» What this task involves: From the records below, transcribe only the lines running from the one with "等径三通 (19, 1859)" through the one with "碳钢弯头 (19, 1812)". Keep both of those end lines.

» Supplied data:
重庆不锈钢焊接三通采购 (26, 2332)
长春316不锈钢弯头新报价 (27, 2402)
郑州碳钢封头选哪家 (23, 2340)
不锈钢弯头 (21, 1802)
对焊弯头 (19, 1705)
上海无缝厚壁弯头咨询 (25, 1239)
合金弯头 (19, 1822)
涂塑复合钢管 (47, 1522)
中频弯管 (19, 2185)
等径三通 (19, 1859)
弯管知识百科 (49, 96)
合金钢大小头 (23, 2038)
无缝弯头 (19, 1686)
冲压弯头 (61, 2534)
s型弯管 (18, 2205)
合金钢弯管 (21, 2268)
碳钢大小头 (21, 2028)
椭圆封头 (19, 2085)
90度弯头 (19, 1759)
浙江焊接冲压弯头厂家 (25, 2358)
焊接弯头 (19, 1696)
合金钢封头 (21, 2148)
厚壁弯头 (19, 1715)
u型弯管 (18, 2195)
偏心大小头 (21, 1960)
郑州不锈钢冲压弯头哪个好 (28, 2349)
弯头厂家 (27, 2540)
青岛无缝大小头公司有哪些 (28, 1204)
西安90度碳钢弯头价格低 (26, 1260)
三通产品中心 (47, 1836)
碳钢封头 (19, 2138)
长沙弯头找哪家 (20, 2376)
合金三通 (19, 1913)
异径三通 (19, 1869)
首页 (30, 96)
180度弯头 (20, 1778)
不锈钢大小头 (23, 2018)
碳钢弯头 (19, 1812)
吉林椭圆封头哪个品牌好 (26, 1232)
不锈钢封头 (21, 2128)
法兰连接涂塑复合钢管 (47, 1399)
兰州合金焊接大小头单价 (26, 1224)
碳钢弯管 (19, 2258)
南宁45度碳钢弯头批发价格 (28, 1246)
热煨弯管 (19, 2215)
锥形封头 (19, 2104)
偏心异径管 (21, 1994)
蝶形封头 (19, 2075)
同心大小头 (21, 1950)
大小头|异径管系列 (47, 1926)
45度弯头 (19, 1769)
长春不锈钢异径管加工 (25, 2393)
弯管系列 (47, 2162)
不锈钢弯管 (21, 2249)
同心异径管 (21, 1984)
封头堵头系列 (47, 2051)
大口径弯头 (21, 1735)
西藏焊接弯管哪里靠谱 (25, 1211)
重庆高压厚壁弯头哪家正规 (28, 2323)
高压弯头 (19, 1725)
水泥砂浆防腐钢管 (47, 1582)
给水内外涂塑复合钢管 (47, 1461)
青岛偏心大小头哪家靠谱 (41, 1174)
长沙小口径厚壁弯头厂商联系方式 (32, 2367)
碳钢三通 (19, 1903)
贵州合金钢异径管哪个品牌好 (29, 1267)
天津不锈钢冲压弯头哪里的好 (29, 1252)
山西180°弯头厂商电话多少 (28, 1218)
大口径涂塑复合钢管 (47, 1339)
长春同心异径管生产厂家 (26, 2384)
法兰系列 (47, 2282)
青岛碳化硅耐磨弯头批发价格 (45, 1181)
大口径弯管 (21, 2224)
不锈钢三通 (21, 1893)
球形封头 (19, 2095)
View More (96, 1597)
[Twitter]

» Reply to the exercise:
等径三通 (19, 1859)
弯管知识百科 (49, 96)
合金钢大小头 (23, 2038)
无缝弯头 (19, 1686)
冲压弯头 (61, 2534)
s型弯管 (18, 2205)
合金钢弯管 (21, 2268)
碳钢大小头 (21, 2028)
椭圆封头 (19, 2085)
90度弯头 (19, 1759)
浙江焊接冲压弯头厂家 (25, 2358)
焊接弯头 (19, 1696)
合金钢封头 (21, 2148)
厚壁弯头 (19, 1715)
u型弯管 (18, 2195)
偏心大小头 (21, 1960)
郑州不锈钢冲压弯头哪个好 (28, 2349)
弯头厂家 (27, 2540)
青岛无缝大小头公司有哪些 (28, 1204)
西安90度碳钢弯头价格低 (26, 1260)
三通产品中心 (47, 1836)
碳钢封头 (19, 2138)
长沙弯头找哪家 (20, 2376)
合金三通 (19, 1913)
异径三通 (19, 1869)
首页 (30, 96)
180度弯头 (20, 1778)
不锈钢大小头 (23, 2018)
碳钢弯头 (19, 1812)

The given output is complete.